The kids themselves have hundreds of books. When we go places, our kids, like everyone else's kids, ask for everything, and we usually say no, because they don't really need that tchotchke thing they'll forget about in an hour and also because my salary has been frozen for four of the last five years and therefore I have no disposable income. But books I always buy. I buy nice books at the UConn Coop and I buy ridiculous books at Stop and Shop. Elsa has a thing for Disney Princess books that make me roll my eyes, but I still let her buy them. Cormac has graduated to really expensive, hard bound nonfiction like the Guinness Book of World Records or Ripley’s Believe It Or Not books, but he's at least old enough to know I can’t buy those every time we go to Stop and Shop. So he keeps a running list that he hauls out at holiday season and around his birthday.

Honestly, though. Each kid has two book shelves in his or her room, and then four big shelves at the bottom of a large book case in the living room of our new house. And Cormac has a Kindle, too! Amy and I have two floor-to-ceiling book cases in the living room, another two in this odd foyer-like space, and a smaller one near the front door. There's a system of shelves that comprises the entire wall of one room in the new office (which doubles as a playroom!), and then we have a wall of shelving in our bedroom, along with another floor-to-ceiling shelf and two smaller ones. And all those shelves are packed to capacity, even though a bunch of older books are packed away in boxes in the garage, and over the last two years we have given away literally hundreds of books. Truckloads, I kid you not. (And this doesn't even include all the books in my office).

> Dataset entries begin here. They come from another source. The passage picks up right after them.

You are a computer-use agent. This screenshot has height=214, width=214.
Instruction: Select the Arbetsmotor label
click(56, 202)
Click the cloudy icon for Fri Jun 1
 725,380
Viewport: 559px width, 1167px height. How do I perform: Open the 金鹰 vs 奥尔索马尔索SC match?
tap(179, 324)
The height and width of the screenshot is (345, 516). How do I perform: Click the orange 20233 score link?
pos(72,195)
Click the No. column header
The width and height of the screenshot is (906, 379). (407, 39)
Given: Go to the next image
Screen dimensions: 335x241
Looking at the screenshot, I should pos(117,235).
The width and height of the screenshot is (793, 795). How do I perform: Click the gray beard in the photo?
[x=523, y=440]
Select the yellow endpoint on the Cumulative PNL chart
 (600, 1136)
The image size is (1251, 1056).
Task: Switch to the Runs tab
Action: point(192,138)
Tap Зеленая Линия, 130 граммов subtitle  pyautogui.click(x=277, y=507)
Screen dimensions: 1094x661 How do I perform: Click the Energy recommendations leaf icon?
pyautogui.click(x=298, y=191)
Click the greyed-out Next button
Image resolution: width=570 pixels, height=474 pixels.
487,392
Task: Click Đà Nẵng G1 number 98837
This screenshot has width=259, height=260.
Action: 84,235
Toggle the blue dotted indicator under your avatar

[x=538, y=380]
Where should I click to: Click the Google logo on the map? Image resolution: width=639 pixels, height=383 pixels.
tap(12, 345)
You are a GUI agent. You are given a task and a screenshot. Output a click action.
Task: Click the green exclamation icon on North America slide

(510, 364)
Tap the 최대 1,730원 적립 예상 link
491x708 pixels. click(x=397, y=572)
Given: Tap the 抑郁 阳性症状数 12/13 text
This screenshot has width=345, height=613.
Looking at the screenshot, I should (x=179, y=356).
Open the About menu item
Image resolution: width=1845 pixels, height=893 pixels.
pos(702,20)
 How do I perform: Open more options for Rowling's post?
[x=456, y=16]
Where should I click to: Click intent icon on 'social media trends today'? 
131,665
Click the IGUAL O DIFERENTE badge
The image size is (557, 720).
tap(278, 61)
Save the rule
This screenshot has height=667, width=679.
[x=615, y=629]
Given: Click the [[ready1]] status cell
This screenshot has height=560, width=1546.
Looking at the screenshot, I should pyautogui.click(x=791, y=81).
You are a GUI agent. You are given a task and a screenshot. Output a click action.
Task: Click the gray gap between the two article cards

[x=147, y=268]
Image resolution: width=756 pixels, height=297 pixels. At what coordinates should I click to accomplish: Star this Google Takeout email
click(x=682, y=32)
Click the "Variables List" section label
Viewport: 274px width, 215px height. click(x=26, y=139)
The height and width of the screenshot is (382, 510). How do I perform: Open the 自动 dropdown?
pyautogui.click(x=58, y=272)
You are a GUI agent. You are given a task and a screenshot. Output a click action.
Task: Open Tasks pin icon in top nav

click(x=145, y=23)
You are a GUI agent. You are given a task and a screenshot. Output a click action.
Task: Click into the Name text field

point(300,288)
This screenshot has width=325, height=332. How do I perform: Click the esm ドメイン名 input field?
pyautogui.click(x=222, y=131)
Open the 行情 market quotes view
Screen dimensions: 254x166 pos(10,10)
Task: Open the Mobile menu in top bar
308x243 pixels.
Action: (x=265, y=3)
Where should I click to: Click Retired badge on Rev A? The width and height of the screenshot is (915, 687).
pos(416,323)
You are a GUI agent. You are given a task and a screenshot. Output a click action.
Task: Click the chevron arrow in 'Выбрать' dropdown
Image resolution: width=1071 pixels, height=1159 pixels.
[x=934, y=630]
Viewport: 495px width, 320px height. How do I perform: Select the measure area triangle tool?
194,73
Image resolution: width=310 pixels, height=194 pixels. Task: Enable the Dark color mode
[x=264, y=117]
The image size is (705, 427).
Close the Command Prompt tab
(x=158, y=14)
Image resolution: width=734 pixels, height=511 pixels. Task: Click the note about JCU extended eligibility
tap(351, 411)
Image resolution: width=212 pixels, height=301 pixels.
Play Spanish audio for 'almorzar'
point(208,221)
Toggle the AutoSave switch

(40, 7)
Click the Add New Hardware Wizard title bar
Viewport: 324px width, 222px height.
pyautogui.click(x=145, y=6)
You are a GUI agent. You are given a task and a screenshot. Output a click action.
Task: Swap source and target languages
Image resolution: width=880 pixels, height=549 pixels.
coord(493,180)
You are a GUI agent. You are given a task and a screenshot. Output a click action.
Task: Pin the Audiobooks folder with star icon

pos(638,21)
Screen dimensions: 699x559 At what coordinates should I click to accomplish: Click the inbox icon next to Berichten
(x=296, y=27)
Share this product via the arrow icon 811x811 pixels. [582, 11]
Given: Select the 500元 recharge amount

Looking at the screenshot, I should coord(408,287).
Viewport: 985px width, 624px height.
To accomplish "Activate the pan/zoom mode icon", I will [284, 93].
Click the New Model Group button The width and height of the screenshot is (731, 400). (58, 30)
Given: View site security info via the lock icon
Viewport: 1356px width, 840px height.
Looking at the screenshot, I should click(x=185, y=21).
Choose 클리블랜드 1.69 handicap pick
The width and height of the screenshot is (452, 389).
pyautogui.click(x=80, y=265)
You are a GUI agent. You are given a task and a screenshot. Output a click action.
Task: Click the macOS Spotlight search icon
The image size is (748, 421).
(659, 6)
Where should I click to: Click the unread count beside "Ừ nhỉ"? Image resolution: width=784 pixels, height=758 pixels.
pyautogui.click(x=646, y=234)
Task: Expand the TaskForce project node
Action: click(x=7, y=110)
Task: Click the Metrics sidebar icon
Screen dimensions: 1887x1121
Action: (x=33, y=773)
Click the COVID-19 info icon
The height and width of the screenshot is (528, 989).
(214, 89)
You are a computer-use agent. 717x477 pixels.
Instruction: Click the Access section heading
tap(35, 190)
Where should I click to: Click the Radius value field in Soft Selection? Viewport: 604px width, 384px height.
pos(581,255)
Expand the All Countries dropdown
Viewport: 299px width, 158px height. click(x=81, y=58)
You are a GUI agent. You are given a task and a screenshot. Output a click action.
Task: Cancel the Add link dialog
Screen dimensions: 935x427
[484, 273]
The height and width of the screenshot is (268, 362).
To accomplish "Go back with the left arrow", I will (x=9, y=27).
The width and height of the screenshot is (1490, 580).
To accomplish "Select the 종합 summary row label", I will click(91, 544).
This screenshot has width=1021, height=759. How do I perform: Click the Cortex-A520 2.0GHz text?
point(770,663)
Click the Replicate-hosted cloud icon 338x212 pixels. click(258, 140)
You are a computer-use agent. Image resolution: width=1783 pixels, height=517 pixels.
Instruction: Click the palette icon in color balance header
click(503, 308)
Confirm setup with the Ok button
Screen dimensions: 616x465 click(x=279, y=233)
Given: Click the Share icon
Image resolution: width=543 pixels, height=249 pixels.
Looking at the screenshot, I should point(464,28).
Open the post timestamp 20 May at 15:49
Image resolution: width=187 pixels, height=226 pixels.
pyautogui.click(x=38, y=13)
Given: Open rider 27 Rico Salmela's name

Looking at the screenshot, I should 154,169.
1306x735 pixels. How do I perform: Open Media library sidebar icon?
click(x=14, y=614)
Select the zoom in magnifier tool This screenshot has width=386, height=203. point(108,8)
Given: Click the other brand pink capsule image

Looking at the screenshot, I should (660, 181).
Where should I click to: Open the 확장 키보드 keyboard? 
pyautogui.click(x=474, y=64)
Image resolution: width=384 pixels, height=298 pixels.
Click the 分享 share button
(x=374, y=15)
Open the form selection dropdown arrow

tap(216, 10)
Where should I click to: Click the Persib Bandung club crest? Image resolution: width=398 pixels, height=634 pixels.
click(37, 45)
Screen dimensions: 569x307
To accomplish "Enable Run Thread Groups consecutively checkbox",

We have one whole large book case full of just books in Spanish (Amy's) and another of books translated into English from Spanish (mine), and at least one long shelf of books in Italian (also Amy's). I have one whole book case just dedicated to African and African-American authors. Nineteenth-century American authors. Twentieth-century American authors. Modernist poets. Contemporary poets. Modern novelists. Composition theory. Literary criticism. Religion and mysticism. Erotica. Anthologies. Collections of short stories. Books on baseball. Travel books. Protest literature.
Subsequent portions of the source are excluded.